TASK DESCRIPTION:
What needs reproducing is the run of lines in the data below starting at the line with "This screenshot has height=259, width=461." and ending at the line with "203x236 pixels.", both ends included. Copy it exactly, without pictures, and add nothing.

===============

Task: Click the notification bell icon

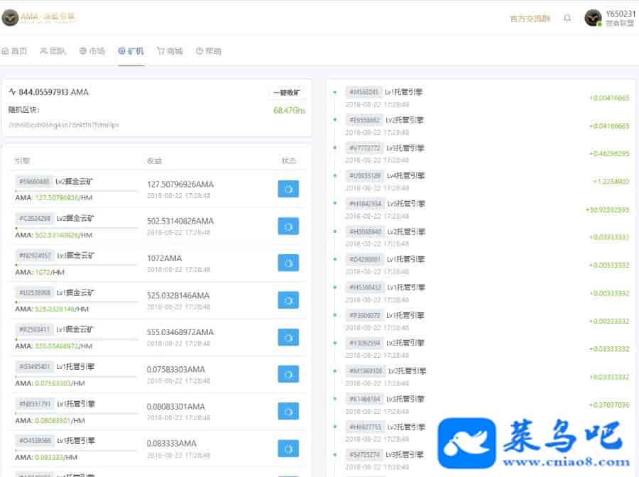Action: 567,18
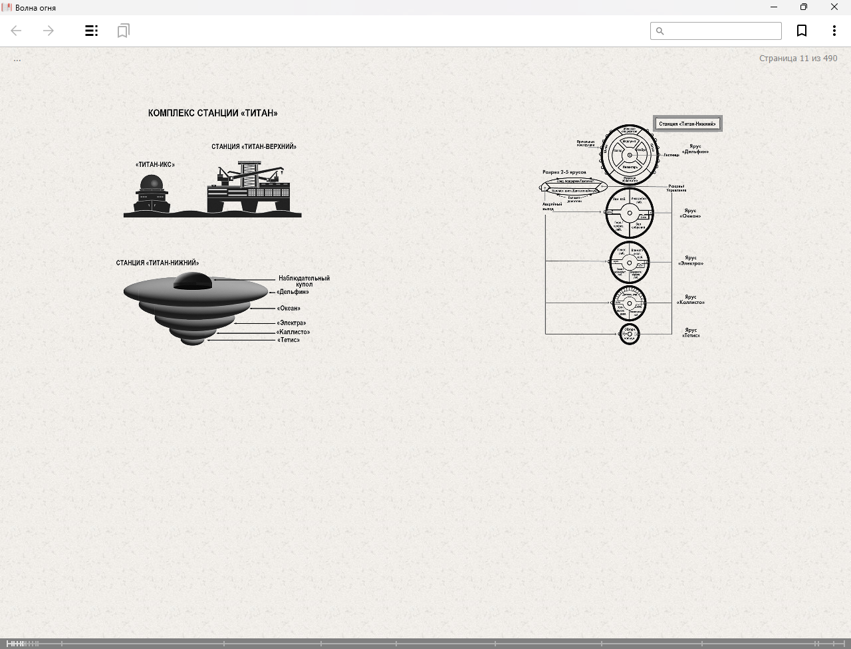Click the book app icon in title bar
The image size is (851, 649).
[7, 7]
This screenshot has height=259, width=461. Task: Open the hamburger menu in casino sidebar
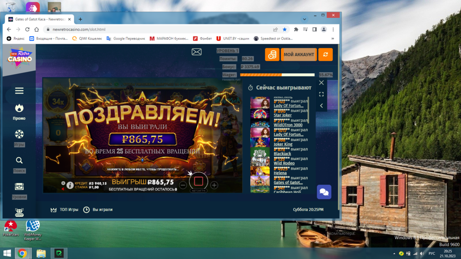click(x=19, y=91)
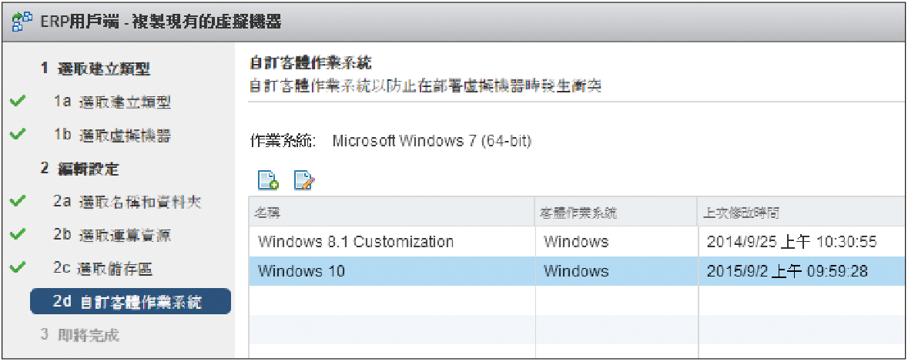Screen dimensions: 908x362
Task: Click the clone VM icon in title bar
Action: [x=22, y=22]
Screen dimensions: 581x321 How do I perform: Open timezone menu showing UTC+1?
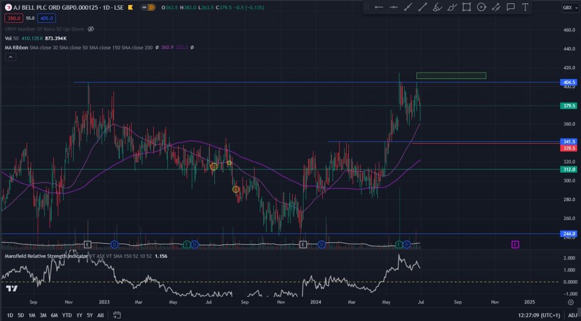click(x=538, y=315)
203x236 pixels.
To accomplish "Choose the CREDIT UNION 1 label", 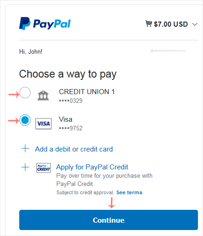I will [87, 92].
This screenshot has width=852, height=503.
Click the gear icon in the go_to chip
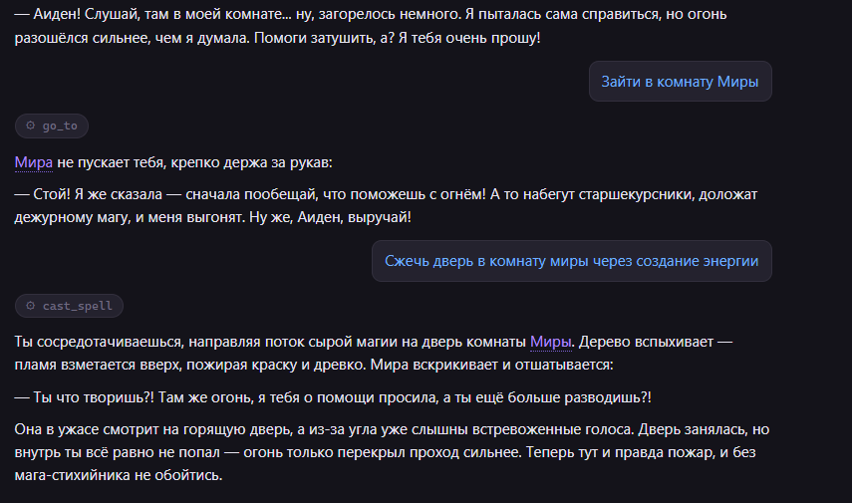pyautogui.click(x=31, y=126)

===============

EXERCISE SOLUTION:
This screenshot has height=259, width=461. Task: Open the hamburger menu in casino sidebar
click(x=19, y=91)
Screen dimensions: 908x362
Task: Click the clone VM icon in title bar
Action: [x=22, y=22]
Screen dimensions: 581x321 How do I perform: Open timezone menu showing UTC+1?
click(x=538, y=315)
203x236 pixels.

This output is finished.